Couldn’t a person of faith then look toward secular culture and point to the popularity of apocalyptic films like The Road Warrior, Dr. Strangelove or The Terminator and come to a similar conclusion that the other side is morbidly obsessed with death and mayhem? Both perspectives, at least on some elemental level, seem to express an anxiety about an ominous future and betray a profound human curiosity regarding overwhelming chaotic and destructive forces that we can’t control.

Some might posit that an obvious difference between the two camps is that the dramatic movies more secular-minded people enjoy are purely for entertainment, where as people like Robertson actually believe in this stuff. But at what point do fascinations with the end of the world become superior, inferior or equal in relation to other apocalyptic fascinations? Just as an ardent environmentalist sincerely believes that rampant pollution or global warming could at anytime trigger catastrophic worldly destruction (the very plot of a recent film), an evangelical might think that hurricane Katrina might be the first sign of the rapture. But to think that the main demarcation that separates these two beliefs is rooted in the likelihood of whether or not either event will happen might be missing the larger point. Perhaps the lesson here is that human beings bear a similar innate speculative quality that focuses on our collective future, but the way in which that quality manifests itself depends entirely on whether or not the practitioner charts him or herself on a religious or secular grid.

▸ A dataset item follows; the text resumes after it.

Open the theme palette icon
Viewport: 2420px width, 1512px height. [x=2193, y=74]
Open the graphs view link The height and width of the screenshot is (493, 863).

A skeptic might add that at least the assertions of an environmentalist can at least be quantified, either proving or refuting the claim, whereas end-of-the-world declarations by people of faith — because of the nature of faith — cannot be subjected to any scientific test. The corollary being that because end-times religious theology can’t pass scientific muster, it inspires mockery where it ultimately can’t compete in the same league culturally as its secular counterparts. But if this the standard by which many in the secular world dismiss Pat Robertson’s dubious reflections on the end of the world, how does this then explain the existence of all those secular fantasies which, no matter how slick the film production is, could never even remotely happen?

I’m not suggesting that the media completely ignore Robertson’s comments, but taking into account secular culture’s fascination with the end of the world might temper or place into a larger context a theme that resonates with non-believers too. And until more in the media acknowledge that it isn’t just evangelicals, but many other constituencies in our society who incorporate apocalypse narratives into their cultural discourses, we won’t understand why we all seemingly think the world is about to end.

J.J. Helland is a writer living in New York City.